Her third novel, The Sweetest Fruits, will be published by Viking Books.
Truong is the editor of Vom Lasterleben am Kai (C.H. Beck, 2017), a collection of reportage by Lafcadio Hearn, a.k.a. Koizumi Yakumo, the subject of The Sweetest Fruits, and the co-editor of Watermark: Vietnamese American Poetry and Prose (AAWW, 1997).
Truong contributes essays, often about food or memory or both, to O Magazine, Real Simple, Marie Claire, Town & Country, Condé Nast Traveler, Allure, Saveur, Food & Wine, Gourmet, the New York Times and its T Magazine for which she wrote “Ravenous,” a monthly online food column, the Times of London (Saturday Magazine), Time Magazine (Asia edition), and other publications.
In an interview discussing her writing process, Truong notes, “I begin with a character who fascinates me. I focus first on that character’s voice. Reading aloud is a large part of my writing process because I want to 'hear' my characters. So far, I’ve written novels only in the first person voice. I don’t see that changing. I like the limitations of the first person voice. I like working within the restrictions of a particular character’s vocabulary and emotional range or lack thereof. I’m also a firm believer that for every story there are many other versions of that story that are not being told. The first person voice, for me, is all about highlighting that sharing and withholding.”

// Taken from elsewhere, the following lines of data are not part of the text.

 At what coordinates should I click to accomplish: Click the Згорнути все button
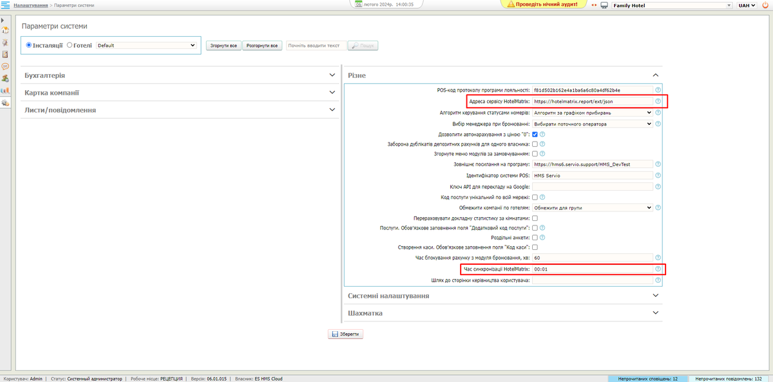click(x=224, y=46)
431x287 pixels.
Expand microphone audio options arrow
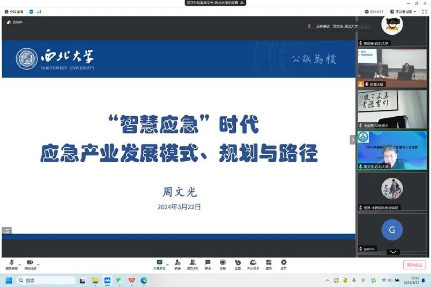click(19, 265)
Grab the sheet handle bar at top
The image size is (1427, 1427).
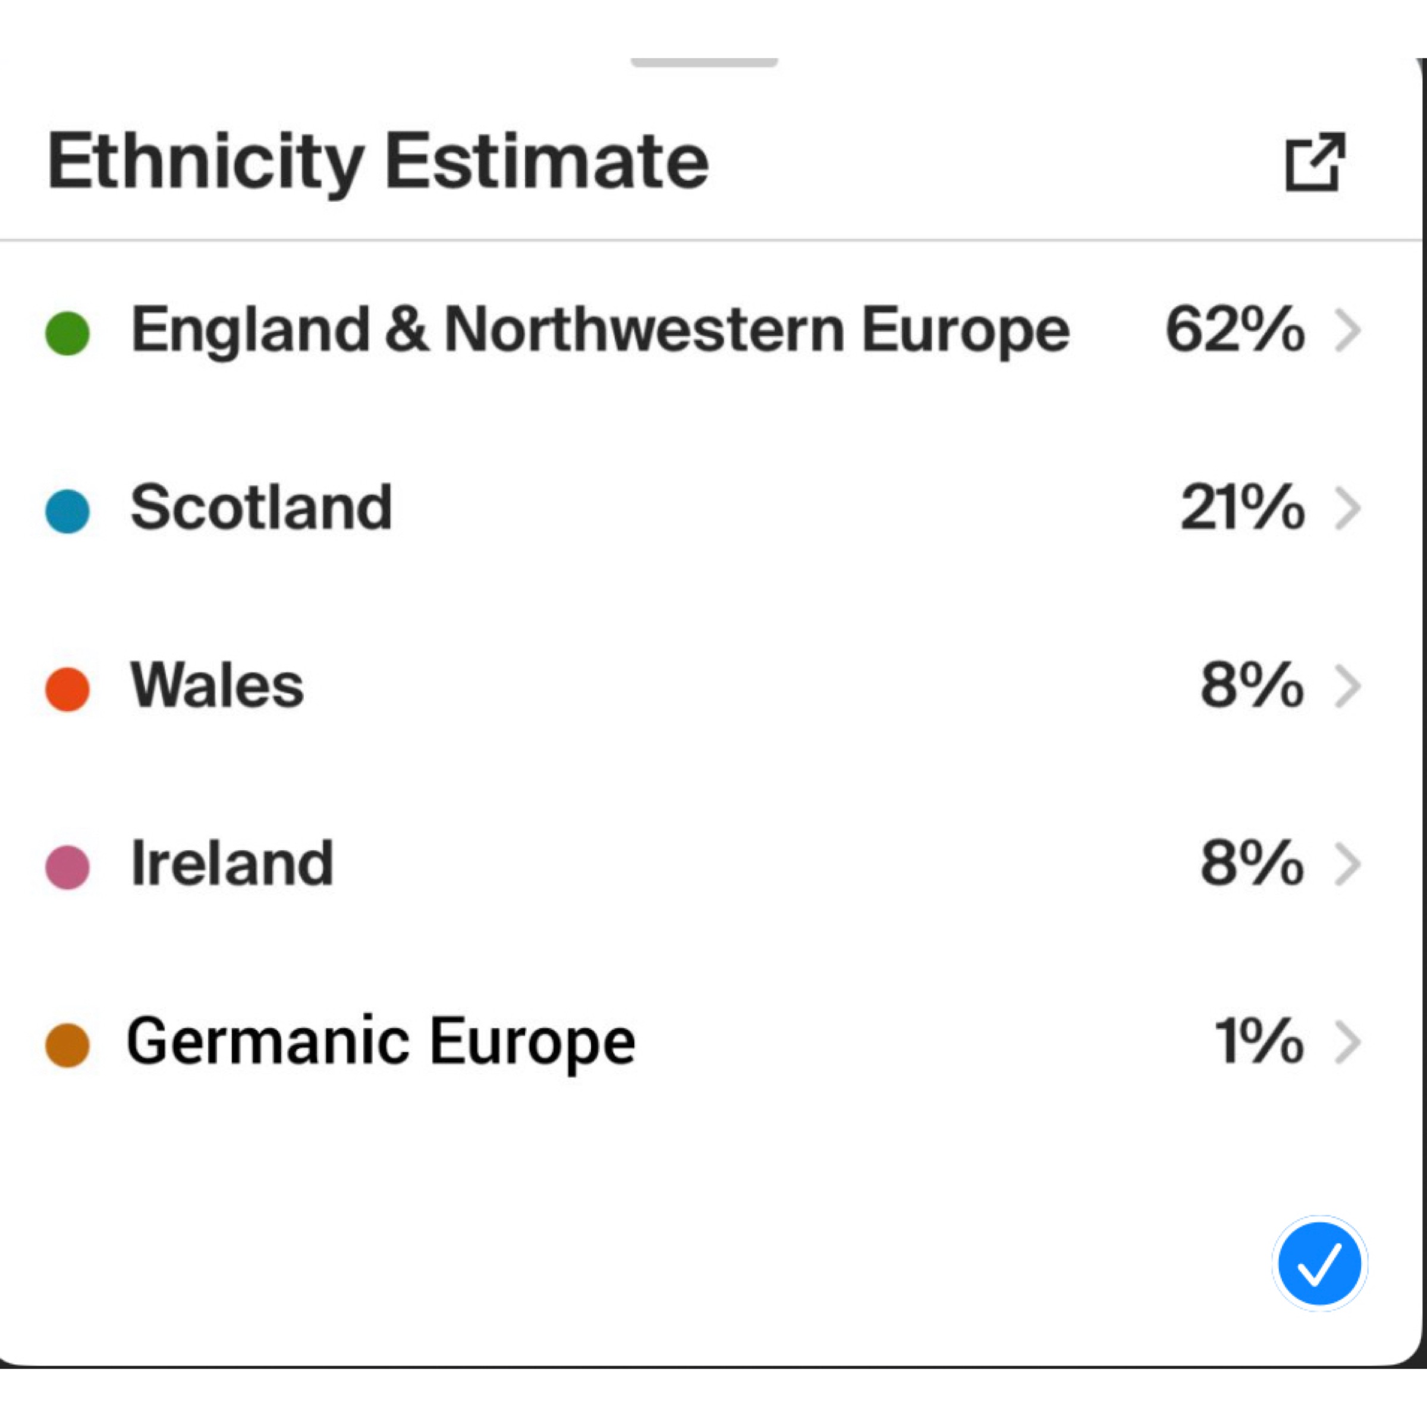coord(704,62)
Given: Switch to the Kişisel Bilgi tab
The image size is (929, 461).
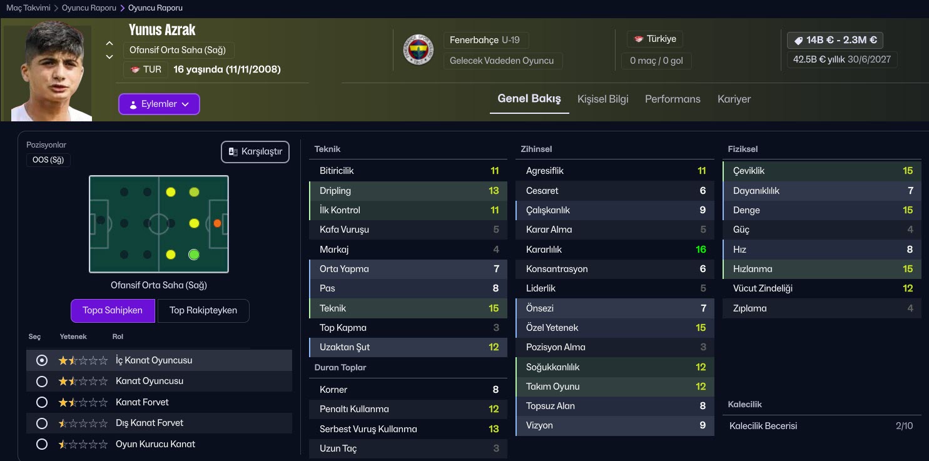Looking at the screenshot, I should [602, 99].
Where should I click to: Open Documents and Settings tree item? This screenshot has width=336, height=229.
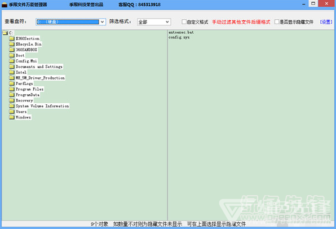[39, 67]
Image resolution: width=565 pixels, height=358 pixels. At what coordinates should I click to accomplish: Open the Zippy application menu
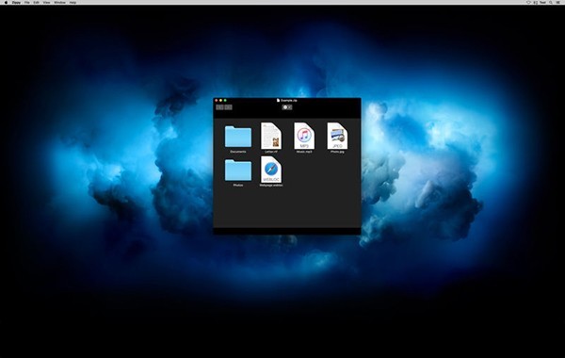(16, 3)
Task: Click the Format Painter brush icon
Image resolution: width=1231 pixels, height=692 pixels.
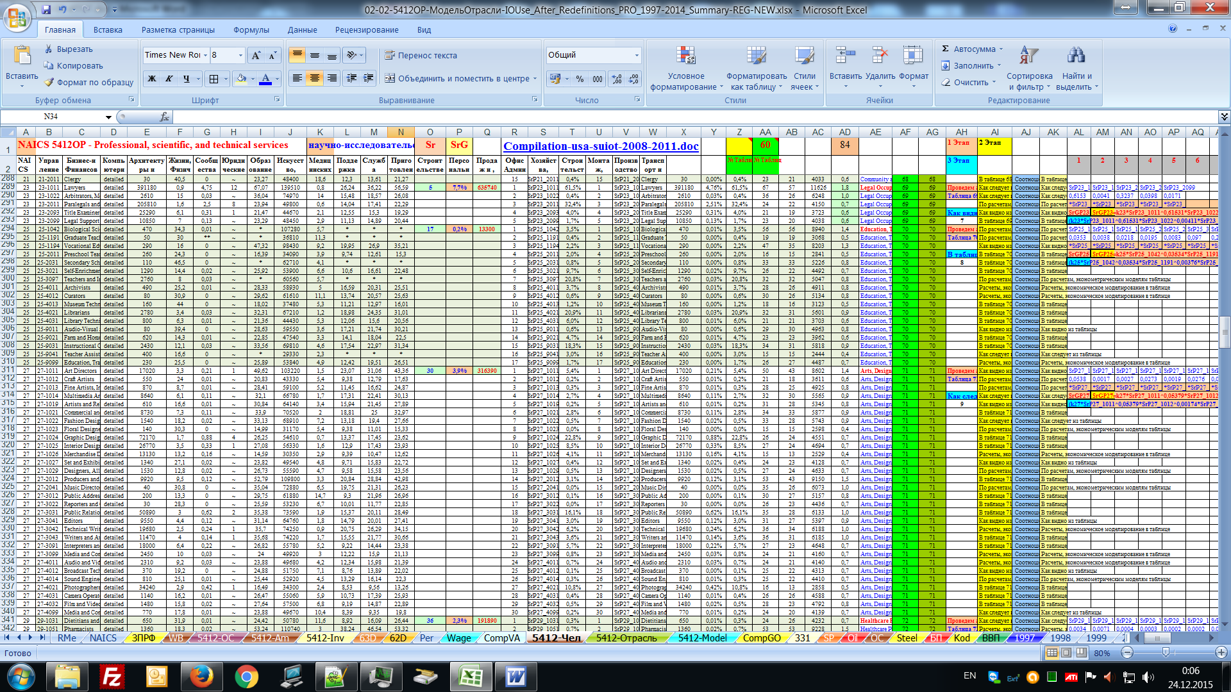Action: click(x=49, y=82)
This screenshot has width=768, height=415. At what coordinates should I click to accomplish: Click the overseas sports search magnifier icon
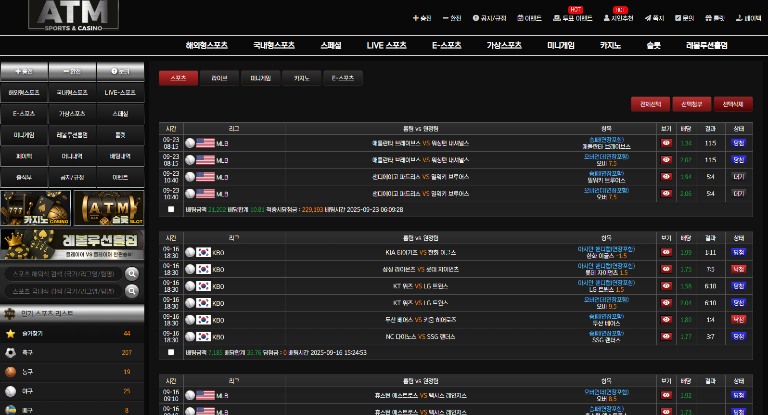[132, 274]
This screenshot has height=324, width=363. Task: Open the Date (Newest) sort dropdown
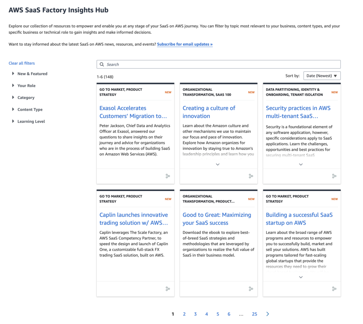[322, 76]
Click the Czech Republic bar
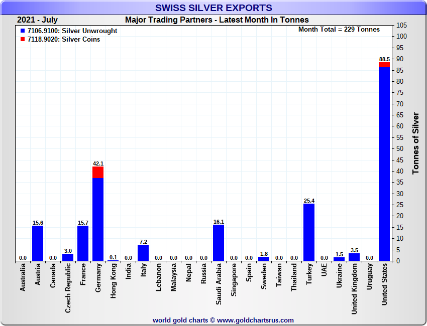The height and width of the screenshot is (326, 427). tap(68, 257)
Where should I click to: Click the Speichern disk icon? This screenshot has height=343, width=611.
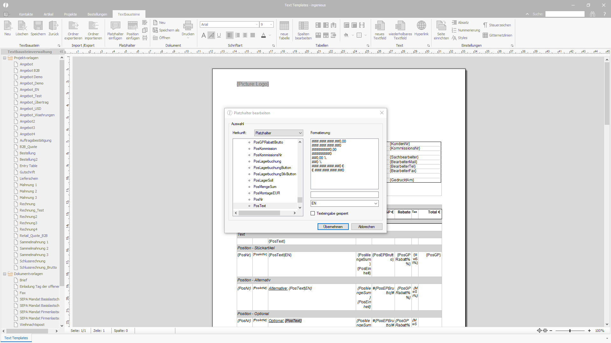pyautogui.click(x=38, y=26)
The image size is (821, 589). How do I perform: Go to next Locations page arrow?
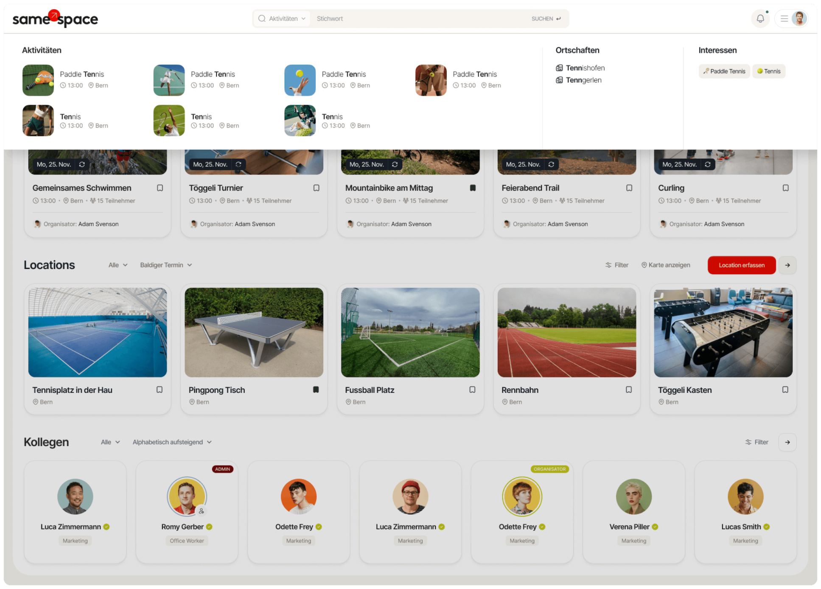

In collaboration with the composer/performer/soundartist Joan La Barbara, Truong has written the lyrics for a choral work, a song cycle, and is at work on a libretto for an opera inspired by Joseph Cornell and Virginia Woolf.
A Guggenheim Fellow, U.S.-Japan Creative Artists Fellow in Tokyo, Princeton University’s Hodder Fellow, and a Visiting Writer at the Helsinki Collegium for Advanced Studies, Truong was most recently the Sidney Harman Writer-in-Residence at Baruch College in the Fall of 2016.
She has been in residence at at Djerassi, Akrai Residency, Civitella Ranieri Foundation, Lannan Foundation, Yaddo, MacDowell Colony, Hedgebrook, Ucross Foundation, Sea Change Residency, Liguria Study Center for the Arts and Humanities (Bogliasco), Fundacion Valparaiso, Ledig House International Writers’ Residency, and Santa Maddalena Foundation, among others.
Truong is also an intellectual property attorney. Born in Saigon, South Vietnam, Truong came to the U.S. as a refugee in 1975. She lives in Brooklyn, New York.